All of these tips require you to be engaged with your children and their school life. They don’t need you to micromanage them or swoop in like a mother hawk to attack and “fix” things. They do desperately need to feel your love and support. That’s what will make them truly resilient in school.

Prayer Tips for the Anxious Child

As a Christian parent, you know prayer can calm jangled nerves, because you have experienced it yourself. Part of that calming though is because you have experienced years of God answering prayers and have developed a trust that God will do what is best for you – even if it means saying “no”. While your children’s faith is strong in its own way, it may struggle from lack of experience when times are really tough.

You may have had a conversation when your child expresses anxiety about something. Perhaps you counseled your child to “pray about it”, and your child responded he/she had been praying, but was still worried. Thankfully, there are things you can do that will help your child more quickly gain the trust in prayer that often comes after years of experience.

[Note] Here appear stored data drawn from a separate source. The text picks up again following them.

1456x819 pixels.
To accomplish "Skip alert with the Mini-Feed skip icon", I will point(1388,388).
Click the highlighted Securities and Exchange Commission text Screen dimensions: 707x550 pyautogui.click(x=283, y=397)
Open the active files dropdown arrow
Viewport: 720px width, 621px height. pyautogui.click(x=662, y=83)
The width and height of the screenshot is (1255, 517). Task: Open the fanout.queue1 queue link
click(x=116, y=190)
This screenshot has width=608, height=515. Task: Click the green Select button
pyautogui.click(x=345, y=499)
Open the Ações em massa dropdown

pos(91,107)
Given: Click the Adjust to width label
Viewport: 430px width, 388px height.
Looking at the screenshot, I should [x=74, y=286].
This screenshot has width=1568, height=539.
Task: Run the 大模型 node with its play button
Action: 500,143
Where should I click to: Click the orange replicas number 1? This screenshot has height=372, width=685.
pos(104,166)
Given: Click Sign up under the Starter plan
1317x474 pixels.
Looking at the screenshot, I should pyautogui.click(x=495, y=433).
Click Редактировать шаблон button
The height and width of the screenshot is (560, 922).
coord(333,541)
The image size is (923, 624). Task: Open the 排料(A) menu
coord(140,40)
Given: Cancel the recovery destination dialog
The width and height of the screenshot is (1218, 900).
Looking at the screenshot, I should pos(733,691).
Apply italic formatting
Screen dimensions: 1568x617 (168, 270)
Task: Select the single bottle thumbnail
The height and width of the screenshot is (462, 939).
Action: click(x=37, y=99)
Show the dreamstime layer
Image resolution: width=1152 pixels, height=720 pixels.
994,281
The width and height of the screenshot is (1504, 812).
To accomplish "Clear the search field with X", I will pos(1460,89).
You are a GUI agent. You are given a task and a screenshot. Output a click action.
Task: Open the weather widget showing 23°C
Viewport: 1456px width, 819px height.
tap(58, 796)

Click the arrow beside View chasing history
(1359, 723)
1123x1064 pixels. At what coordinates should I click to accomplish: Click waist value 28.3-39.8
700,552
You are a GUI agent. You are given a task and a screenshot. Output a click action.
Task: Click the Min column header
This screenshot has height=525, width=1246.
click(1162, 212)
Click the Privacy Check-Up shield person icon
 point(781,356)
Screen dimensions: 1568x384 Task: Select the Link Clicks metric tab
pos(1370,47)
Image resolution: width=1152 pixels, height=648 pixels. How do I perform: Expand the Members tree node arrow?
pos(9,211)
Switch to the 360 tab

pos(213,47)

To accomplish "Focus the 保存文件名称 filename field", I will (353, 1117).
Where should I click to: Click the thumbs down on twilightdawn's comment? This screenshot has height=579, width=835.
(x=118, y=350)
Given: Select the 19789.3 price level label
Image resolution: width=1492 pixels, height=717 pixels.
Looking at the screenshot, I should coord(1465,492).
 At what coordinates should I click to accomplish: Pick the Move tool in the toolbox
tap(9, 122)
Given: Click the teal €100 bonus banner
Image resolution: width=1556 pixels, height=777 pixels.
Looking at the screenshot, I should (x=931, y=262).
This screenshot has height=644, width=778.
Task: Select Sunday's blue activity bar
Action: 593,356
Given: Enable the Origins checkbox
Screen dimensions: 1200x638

Here are some of our favorite ideas.

  1. Prayer worry box. Have your child decorate a small container. Whenever a worry arises, have him/her write or draw it on a slip of paper. After praying to God about the concern, place the paper in the container and seal it. Remind your child that worry has been turned over to God to handle and the child can release it fully to God. (Note: Some children may have to do this multiple times at first.)
  2. Praying scripture. Teach your kids how to find Bible verses that express what they want to say to God. Many will be found in Psalms, but they are scattered throughout scripture. Then encourage them to pray these verses as long as they remain applicable to their current situation. This has the added value of helping them memorize scripture and place it in their long term memories for the future.
  3. Prayer journal. Have your kids decorate a journal for the family or a personal one (school notebooks make inexpensive journals). Then have them record their prayer requests and God’s answers as they become clear. Periodically review past requests to see how God worked – especially in situations when God answered “no” and it later became clear that it really was the best answer.
  4. Prayer walks. Two stress reducers in one. Take a long walk with your child, praying out loud or silently as you walk. Encourage your child to have a real conversation with God instead of just listing requests.
  5. Gratitude prayers. Anxiety can be heightened by focusing on the negative – or potentially negative – things that can happen in life. Making an intentional effort to spend time in prayer thanking God for His many blessings can be an important reminder of God’s love and care.
  6. Asking grandparents and trusted Christian adults to pray for them. When our daughter was little, she was convinced that one of my friends from church was an effective prayer warrior. Whenever something was really concerning her, she would make sure “Miss Suzy” was praying about it. Suzy was also great about letting her know she was praying about it and asking her for regular updates until she was convinced the need had passed for that particular request.
  7. Share your prayer stories. Tell your kids about the times you were anxious and prayed to God about it. Explain how it comforted you. Tell them how God answered the prayer – especially if you were initially disappointed with a “no” and then realized God had been protecting you from the answer you wanted. Your kids will catch your faith – or lack of faith – in the power of prayer, so be intentional about setting a good example.

Prayer is a lifelong tool for helping your kids stay close to God. Helping them develop a string prayer life when they are young, will make it much more likely they will turn to prayer rather than less healthy coping techniques when anxious.